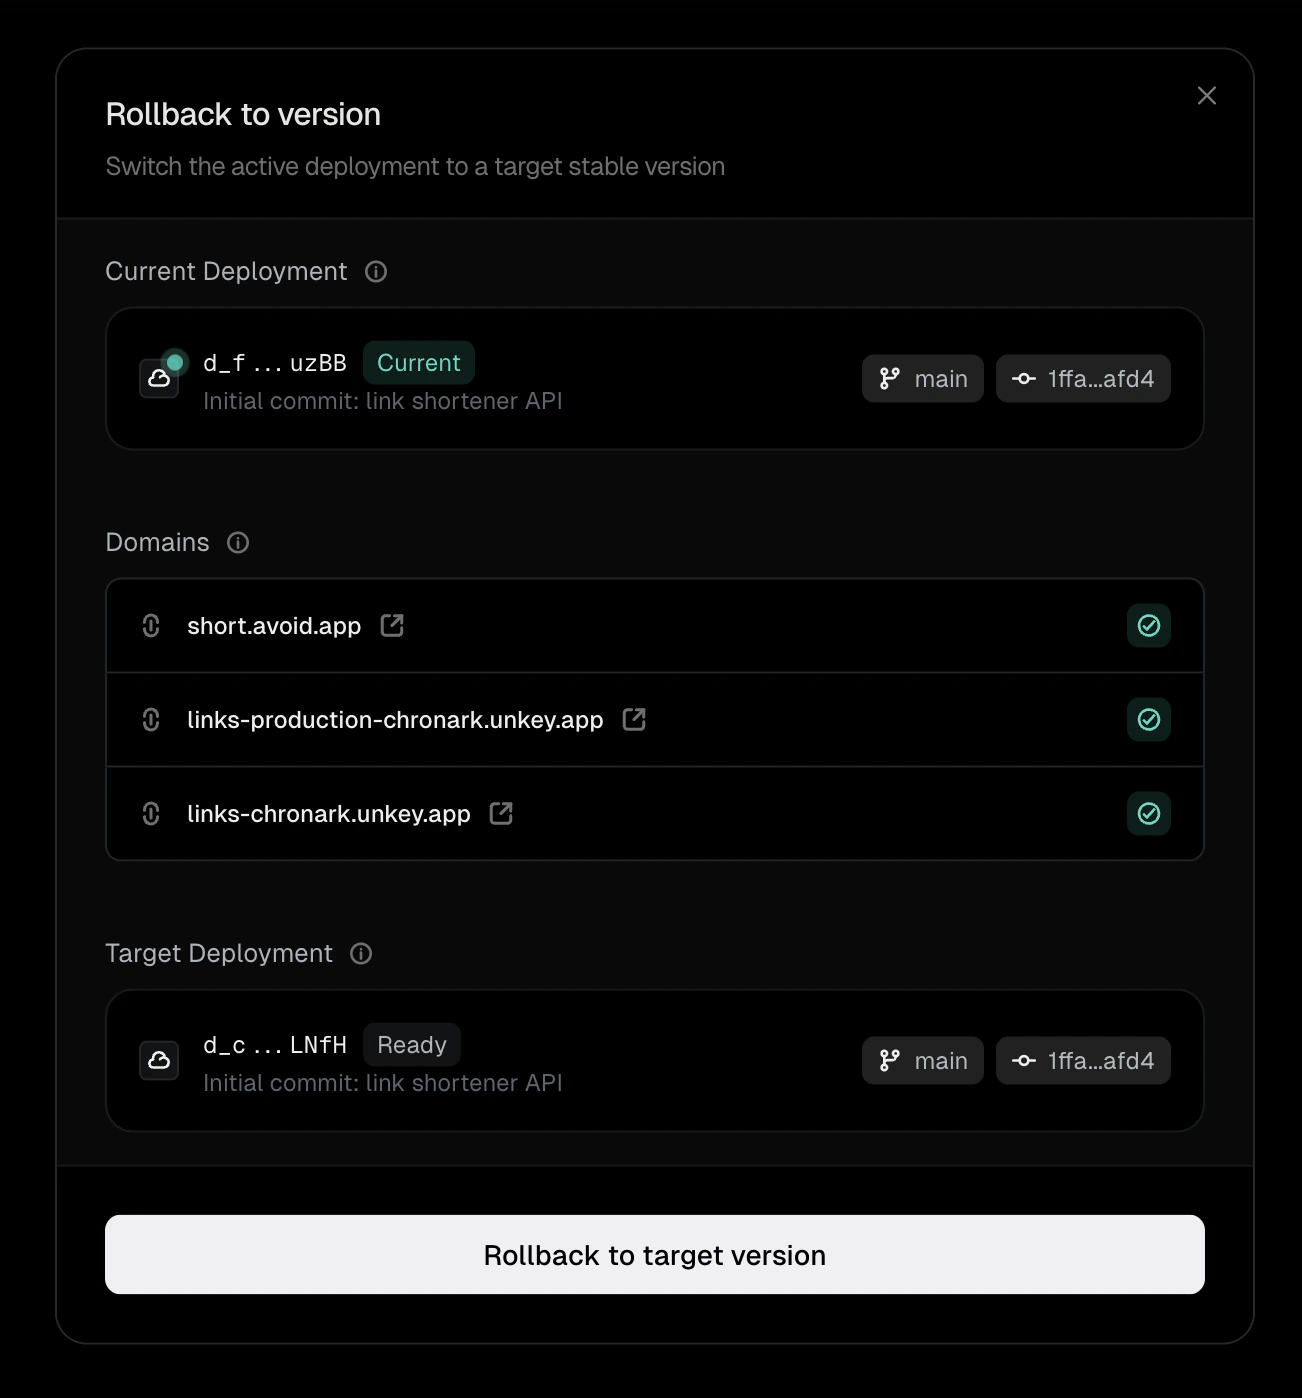Click the branch icon on the main badge

tap(888, 378)
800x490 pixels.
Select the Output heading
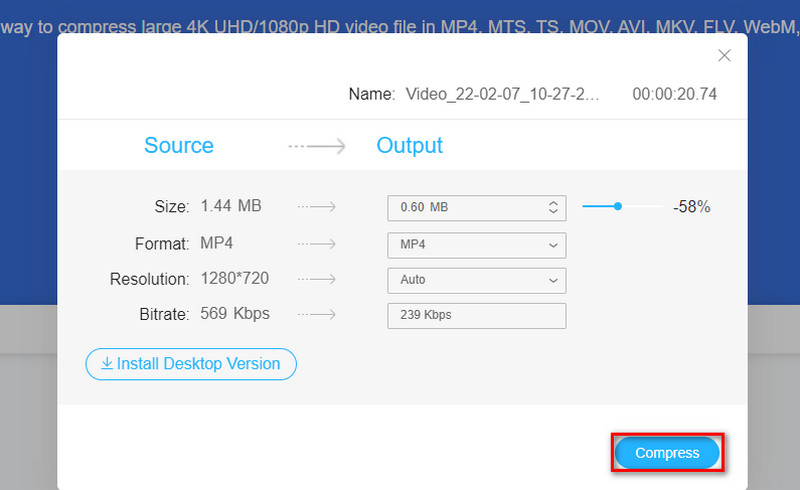[x=409, y=146]
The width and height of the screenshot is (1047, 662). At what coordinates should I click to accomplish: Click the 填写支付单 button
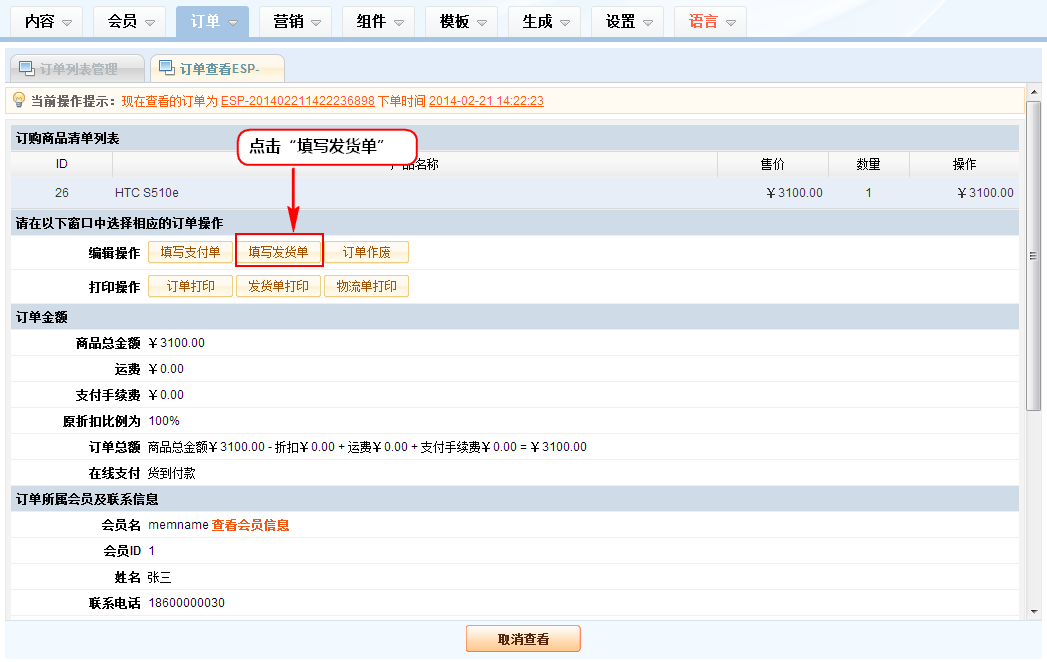(190, 252)
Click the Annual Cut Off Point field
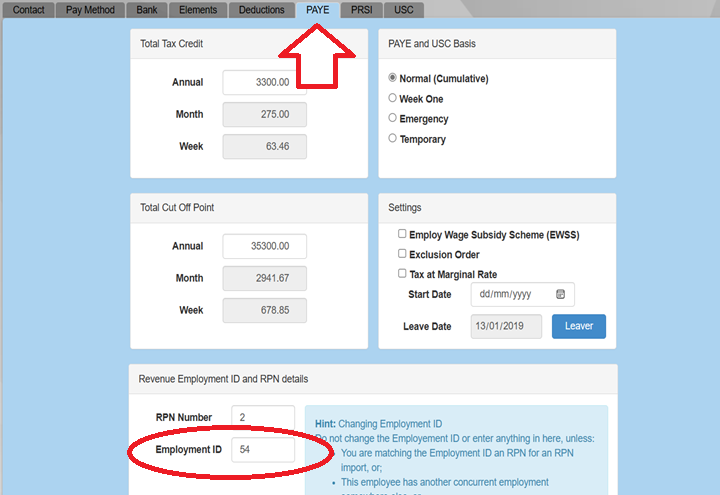Screen dimensions: 720x495 click(264, 246)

+---+

* Exercise *
Reproduce the records above exactly, but only from the line containing "Select the Output heading" through the last line, both included, and without any pictures.

* Answer *
Select the Output heading
[x=409, y=146]
The width and height of the screenshot is (1047, 662). At what coordinates should I click to accomplish: Click the 填写支付单 button
(190, 252)
Click the Annual Cut Off Point field
Screen dimensions: 720x495 click(264, 246)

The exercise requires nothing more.